### Task statement
Could you write the entries out again, exactly as they appear?

### Provided data
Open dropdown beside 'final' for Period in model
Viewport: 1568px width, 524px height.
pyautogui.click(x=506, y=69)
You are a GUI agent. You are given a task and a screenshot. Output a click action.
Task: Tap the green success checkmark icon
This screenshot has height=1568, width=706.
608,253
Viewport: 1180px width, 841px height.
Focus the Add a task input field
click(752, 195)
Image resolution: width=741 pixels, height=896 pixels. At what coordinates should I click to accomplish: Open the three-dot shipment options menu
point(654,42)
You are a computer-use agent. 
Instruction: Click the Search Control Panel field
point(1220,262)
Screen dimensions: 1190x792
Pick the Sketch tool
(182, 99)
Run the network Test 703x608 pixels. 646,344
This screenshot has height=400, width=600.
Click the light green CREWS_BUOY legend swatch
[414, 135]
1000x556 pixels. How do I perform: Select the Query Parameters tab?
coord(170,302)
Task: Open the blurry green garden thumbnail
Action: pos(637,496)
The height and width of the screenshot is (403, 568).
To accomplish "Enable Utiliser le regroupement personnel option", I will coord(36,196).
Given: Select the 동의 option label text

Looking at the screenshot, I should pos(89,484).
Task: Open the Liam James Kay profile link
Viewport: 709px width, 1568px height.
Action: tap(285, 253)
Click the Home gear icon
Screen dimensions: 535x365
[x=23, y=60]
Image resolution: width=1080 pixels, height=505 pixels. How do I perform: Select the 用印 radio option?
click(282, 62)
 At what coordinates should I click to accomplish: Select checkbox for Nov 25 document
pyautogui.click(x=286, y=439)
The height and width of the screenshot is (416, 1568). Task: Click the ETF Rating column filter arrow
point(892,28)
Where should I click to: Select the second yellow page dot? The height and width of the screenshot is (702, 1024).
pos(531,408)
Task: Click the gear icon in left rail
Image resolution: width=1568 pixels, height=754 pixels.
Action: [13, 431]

### Solved exercise
Open dropdown beside 'final' for Period in model
Viewport: 1568px width, 524px height.
pyautogui.click(x=506, y=69)
You are a GUI agent. You are given a task and a screenshot. Output a click action.
Task: Tap the green success checkmark icon
This screenshot has height=1568, width=706.
608,253
Viewport: 1180px width, 841px height.
Focus the Add a task input field
click(752, 195)
Image resolution: width=741 pixels, height=896 pixels. At what coordinates should I click to accomplish: Open the three-dot shipment options menu
point(654,42)
You are a computer-use agent. 
Instruction: Click the Search Control Panel field
point(1220,262)
Screen dimensions: 1190x792
Pick the Sketch tool
(182, 99)
Run the network Test 703x608 pixels. 646,344
This screenshot has height=400, width=600.
Click the light green CREWS_BUOY legend swatch
[414, 135]
1000x556 pixels. How do I perform: Select the Query Parameters tab?
coord(170,302)
Task: Open the blurry green garden thumbnail
Action: pos(637,496)
The height and width of the screenshot is (403, 568).
To accomplish "Enable Utiliser le regroupement personnel option", I will coord(36,196).
Given: Select the 동의 option label text

Looking at the screenshot, I should pos(89,484).
Task: Open the Liam James Kay profile link
Viewport: 709px width, 1568px height.
Action: tap(285, 253)
Click the Home gear icon
Screen dimensions: 535x365
[x=23, y=60]
Image resolution: width=1080 pixels, height=505 pixels. How do I perform: Select the 用印 radio option?
click(282, 62)
 At what coordinates should I click to accomplish: Select checkbox for Nov 25 document
pyautogui.click(x=286, y=439)
The height and width of the screenshot is (416, 1568). Task: Click the ETF Rating column filter arrow
point(892,28)
Where should I click to: Select the second yellow page dot? The height and width of the screenshot is (702, 1024).
pos(531,408)
Task: Click the gear icon in left rail
Image resolution: width=1568 pixels, height=754 pixels.
Action: [13, 431]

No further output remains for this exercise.